To convince the skeptical that the coefficient of variation implied by historical cost growth is a realistic approach to risk, we compare it and the other two approaches to see how well they would have done in measuring risk for the 10 historical projects discussed earlier in the chapter. See Table 4.3.

Table 4.3 The Number of Missions for Which the 90% Confidence Levels Are Greater Than the Actual Cost

Images

In Table 4.3, we find that the naive approach, much like current practice, produces the opposite of what is expected. For only one of the missions is the actual cost less than the 90% confidence level. The standard approach is better, but still falls short of reality—for only five missions is the actual cost less than the 90% confidence level. This is better than the naive analysis, but the probability of five or fewer projects being less than the 90% confidence level is less than one in 600. One in 600 is still not credible. The realistic case is what is expected. For 9 of the 10, the 90% confidence level is less than the actual cost.32 Also, the range is not so large that all missions are within the range, which means the bounds are not overly wide.

Figure 4.10 provides a similar comparison based on schedule growth data. Schedule risk is displayed as a range from the 5% confidence level to the 95% confidence level.

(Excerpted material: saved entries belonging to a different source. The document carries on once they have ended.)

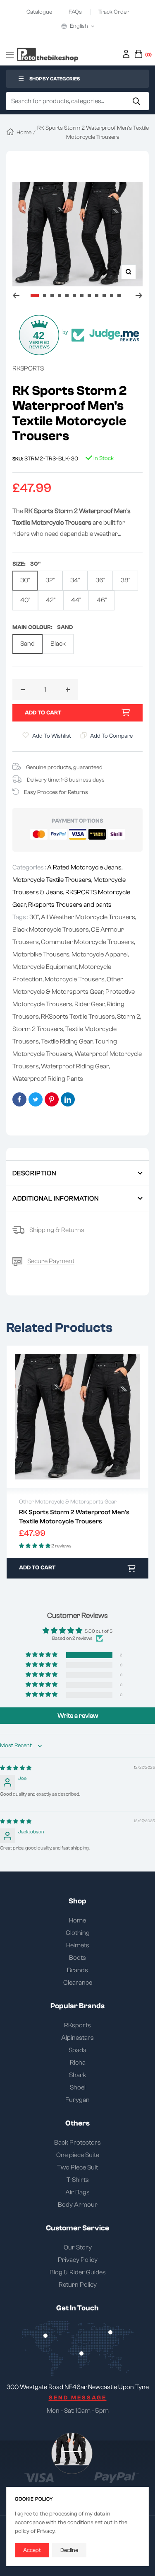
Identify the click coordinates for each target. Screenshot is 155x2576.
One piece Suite (77, 2155)
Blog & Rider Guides (78, 2272)
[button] (42, 1655)
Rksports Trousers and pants (70, 904)
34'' (75, 580)
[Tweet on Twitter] (36, 1099)
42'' (50, 600)
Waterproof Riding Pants (47, 1078)
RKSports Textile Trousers (78, 1016)
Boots (77, 1957)
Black (58, 643)
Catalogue (39, 12)
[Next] (139, 295)
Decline (69, 2550)
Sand (27, 643)
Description (34, 1173)
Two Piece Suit (77, 2167)
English (79, 26)
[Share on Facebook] (19, 1099)
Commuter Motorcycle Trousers (87, 942)
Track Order (113, 12)
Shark (77, 2075)
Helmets (77, 1945)
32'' (50, 580)
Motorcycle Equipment (44, 967)
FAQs (76, 12)
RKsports (77, 2025)
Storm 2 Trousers (37, 1029)
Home (24, 132)
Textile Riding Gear (67, 1041)
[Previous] (15, 295)
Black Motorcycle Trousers (50, 929)
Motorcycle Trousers (75, 979)
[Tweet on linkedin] (68, 1099)
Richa (78, 2062)
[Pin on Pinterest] (52, 1099)
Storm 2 (128, 1016)
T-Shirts (78, 2180)
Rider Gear (89, 1004)
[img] (15, 1768)
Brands (77, 1970)
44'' (76, 600)
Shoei (78, 2087)
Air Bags (77, 2192)
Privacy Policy (78, 2260)
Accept (32, 2550)
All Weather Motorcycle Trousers (88, 917)
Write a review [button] (77, 1715)
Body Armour (78, 2204)
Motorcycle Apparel (100, 954)
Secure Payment (50, 1261)
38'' (125, 580)
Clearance (77, 1982)
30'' (25, 580)
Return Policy (78, 2284)
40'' (25, 600)
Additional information (55, 1198)
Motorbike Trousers (40, 954)
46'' (102, 600)
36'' (100, 580)
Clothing (78, 1933)
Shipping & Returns (56, 1230)
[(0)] (138, 54)
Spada (77, 2050)
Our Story (78, 2247)
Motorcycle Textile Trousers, (52, 880)
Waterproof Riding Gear (75, 1066)
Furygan (77, 2100)
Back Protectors (77, 2142)
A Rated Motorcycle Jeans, (84, 867)
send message (78, 2397)
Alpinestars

Figure 4.10 Comparison of Realistic vs. Standard and Naive Practice for Schedule Risk Analysis

Images

The examples in Figure 4.10 are for a program with a point (riskless) estimate equal to 60 months. For the naive estimate, the 5%–95% confidence level range is 55 to 65 months, 8% below the project estimate and 8% above. This is unrealistic for most projects. Relatively minor changes can delay the schedule by more than six months, more than the 95% confidence level on the S-curves. The standard schedule risk estimate ranges from 51 months to 98 months. The amount of time needed for a 95% confidence level is 63% higher than the point estimate of the schedule. This is much more realistic than the naive approach, but according to schedule growth history, the 95% confidence as modeled is more like an 80% confidence level. The realistic schedule risk estimate ranges from 54 months to 146 months. The 95% confidence level is 140% more than the baseline schedule.

Unfortunately, in my experience, the naive approach is about as much risk as most managers are willing to bear. The standard approach, even though it is more realistic, is often unpalatable for decision makers. The realistic risk would cause most project managers to choke upon seeing the results and their implications. However, as we will see later, even funding to a 90% confidence level does not consider the big risks that program managers need to prepare for, as setting funding and schedules using confidence levels ignores the risks in the right tail of the uncertainty distribution.

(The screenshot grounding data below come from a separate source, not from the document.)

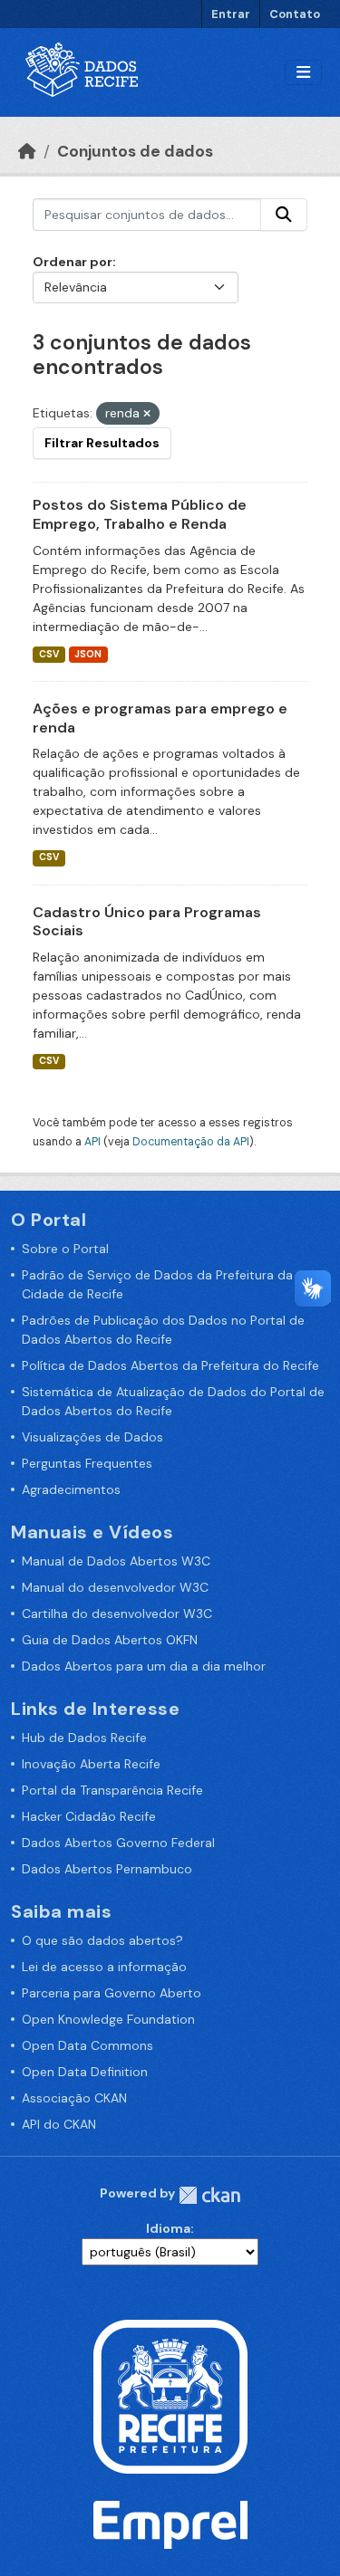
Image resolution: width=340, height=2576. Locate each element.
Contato (294, 14)
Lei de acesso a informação (104, 1966)
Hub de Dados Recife (84, 1737)
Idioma (168, 2228)
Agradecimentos (71, 1489)
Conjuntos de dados (135, 151)
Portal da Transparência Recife (112, 1790)
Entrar (230, 14)
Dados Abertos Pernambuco (107, 1869)
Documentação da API (190, 1142)
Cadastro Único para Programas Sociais (147, 922)
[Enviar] (283, 214)
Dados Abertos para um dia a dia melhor (144, 1666)
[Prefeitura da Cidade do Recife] (170, 2396)
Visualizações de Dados (92, 1437)
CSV (49, 654)
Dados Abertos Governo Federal (118, 1842)
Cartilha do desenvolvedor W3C (117, 1613)
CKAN (209, 2195)
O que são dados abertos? (102, 1940)
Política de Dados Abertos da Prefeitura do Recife (170, 1365)
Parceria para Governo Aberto (111, 1993)
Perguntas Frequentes (87, 1463)
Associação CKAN (74, 2098)
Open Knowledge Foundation (108, 2019)
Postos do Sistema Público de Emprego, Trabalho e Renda (140, 514)
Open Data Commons (87, 2045)
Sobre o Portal (65, 1248)
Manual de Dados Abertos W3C (116, 1561)
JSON (88, 654)
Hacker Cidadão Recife (89, 1816)
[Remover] (147, 413)
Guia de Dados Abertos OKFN (110, 1640)
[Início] (27, 151)
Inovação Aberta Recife (91, 1764)
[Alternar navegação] (303, 73)
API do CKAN (59, 2124)
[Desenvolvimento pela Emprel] (170, 2523)
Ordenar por (72, 262)
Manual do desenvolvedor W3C (115, 1587)
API (92, 1142)
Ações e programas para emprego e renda (160, 718)
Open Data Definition (85, 2072)
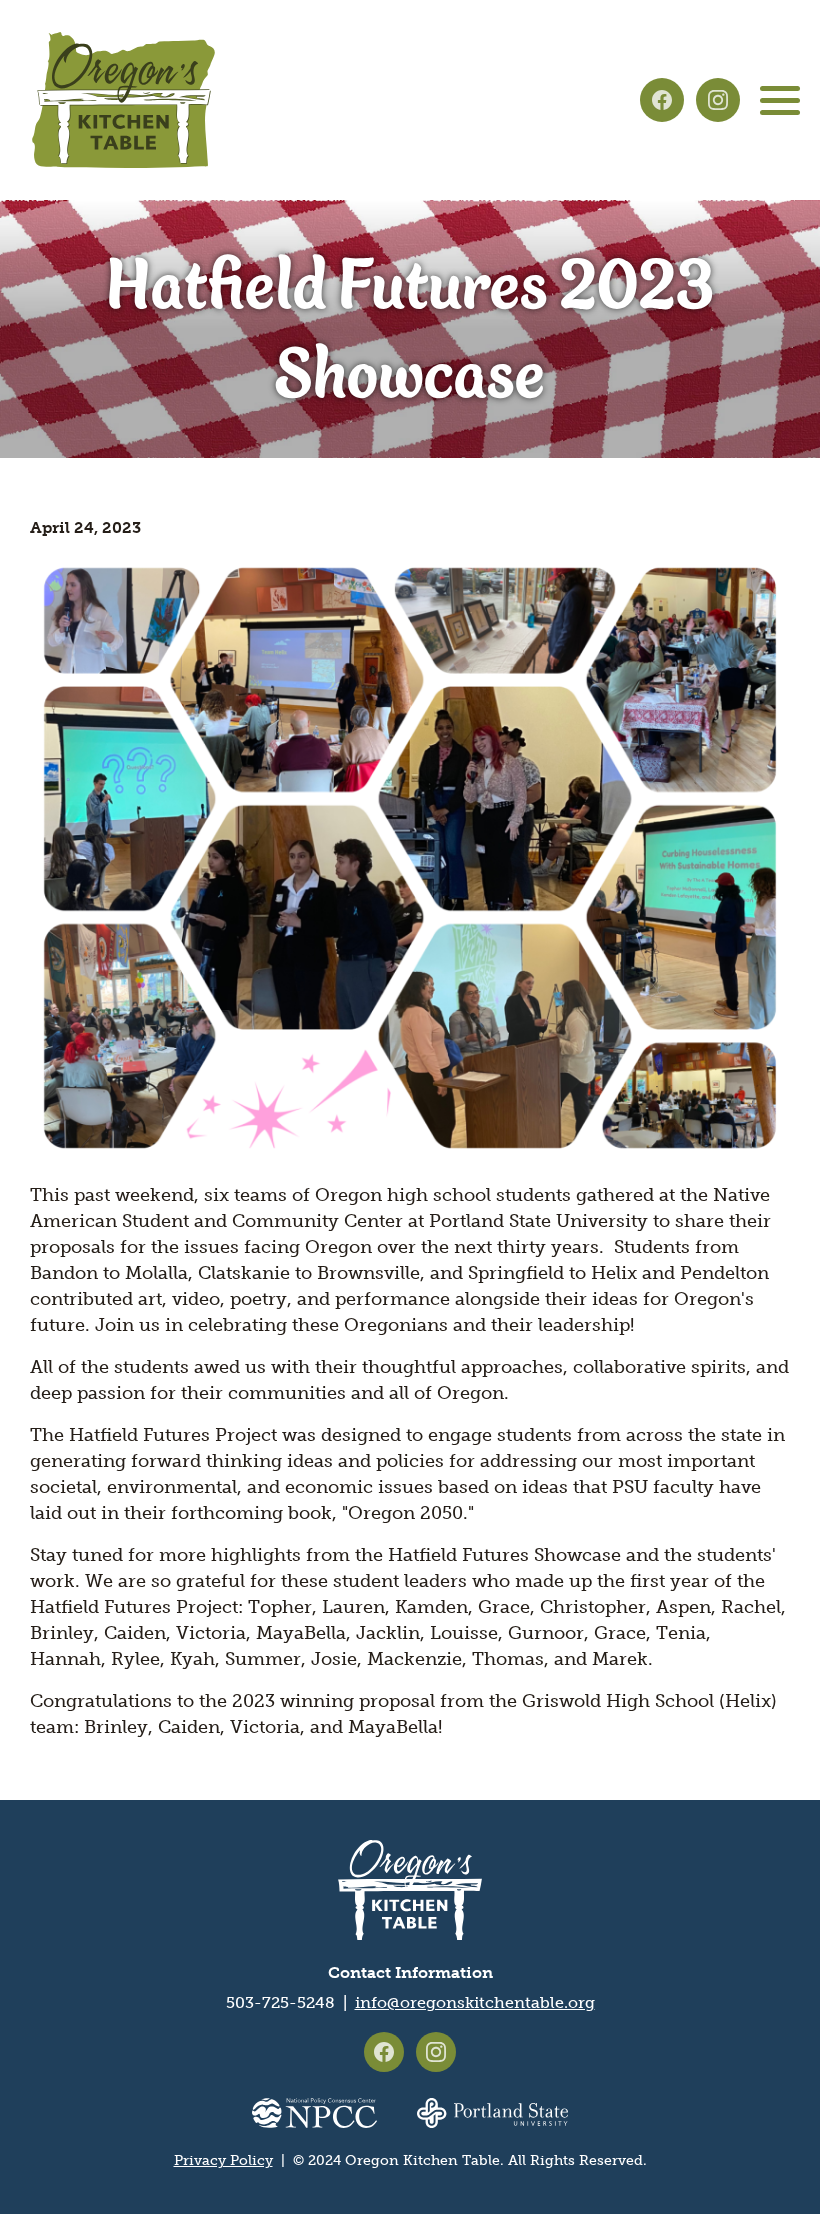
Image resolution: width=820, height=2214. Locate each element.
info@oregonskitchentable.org (475, 2002)
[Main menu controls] (780, 100)
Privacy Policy (223, 2160)
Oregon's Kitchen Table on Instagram (718, 100)
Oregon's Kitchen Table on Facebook (662, 100)
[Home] (123, 100)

MEDIOCRISTAN VS. EXTREMISTAN: HOW BIG ARE THE TAILS FOR COST RISK?

As discussed in the previous chapter, there are stark differences between phenomena that belong to Mediocristan as compared to those that belong to Extremistan. Recall that Mediocristan is the realm of mild variation. Gaussian distributions belong there. Examples are variations in human height and life span of humans. Phenomena that belong to Extremistan are those that exhibit extreme variation. Examples are losses due to natural disasters and fluctuations in stock market prices.

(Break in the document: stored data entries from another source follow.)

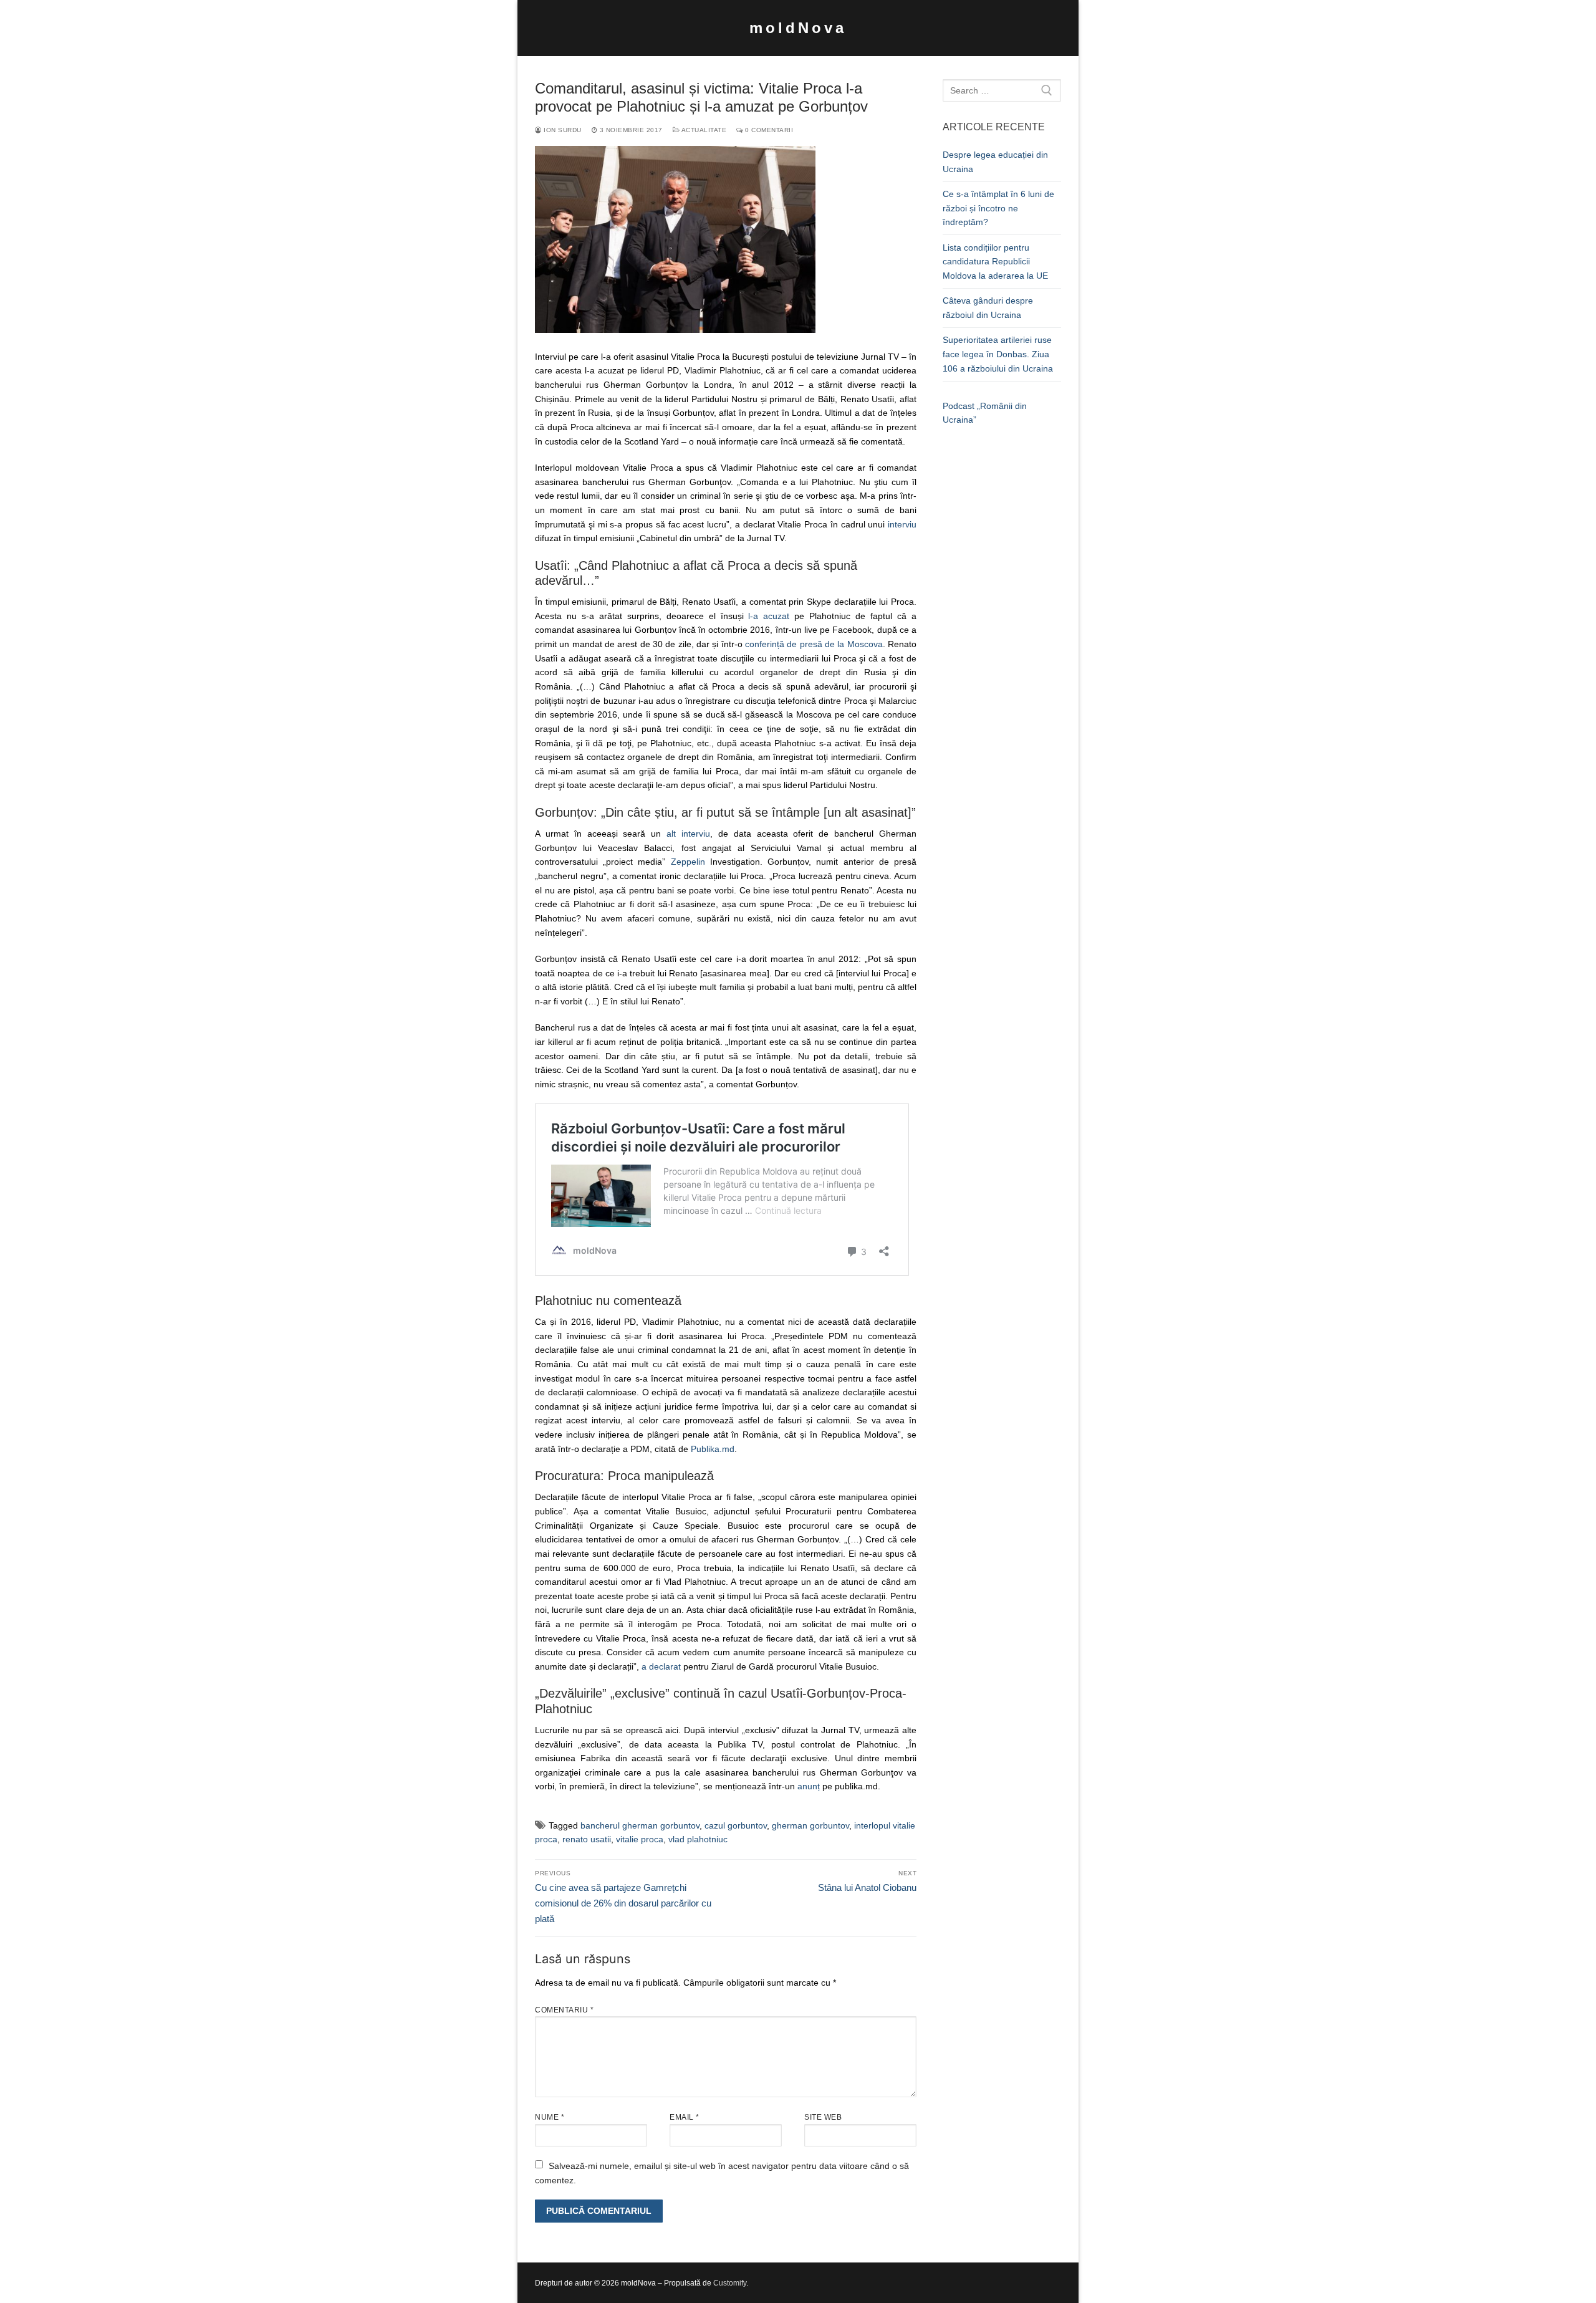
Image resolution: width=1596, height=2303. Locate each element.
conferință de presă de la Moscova (814, 644)
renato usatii (586, 1839)
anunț (808, 1786)
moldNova (798, 27)
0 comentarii (768, 130)
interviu (902, 524)
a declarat (661, 1666)
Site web (823, 2117)
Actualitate (703, 130)
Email (684, 2117)
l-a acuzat (768, 616)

If cost and schedule for projects belong to Mediocristan, it has significant implications. In a world in which costs have limited variation, they are easy to predict. There is also a pronounced portfolio effect. This makes it easy to reduce the limited risk of a single program even further by combining it with other programs to achieve a portfolio effect. In such a world, we can fund projects to percentiles slightly above the mean and achieve high confidence levels for an entire organization.

One of the rationales for using the Gaussian distribution in cost and schedule estimating is the central limit theorem. This states that if independent, identical distributions are added, the sum will, in the limit, approximate a Gaussian distribution. The only catch is that the variations must not be too extreme. The requirements are that the distributions are independent, none exhibits extreme variation, and the total is the sum of “many individually negligible components.”33 The central limit theorem has been the rationale for modeling many phenomena as Gaussian that are not Gaussian distributed, including cost and schedule. The idea is that even if the lower-level elements are not Gaussian, in aggregate they will be due to the convergence of sums to Gaussian.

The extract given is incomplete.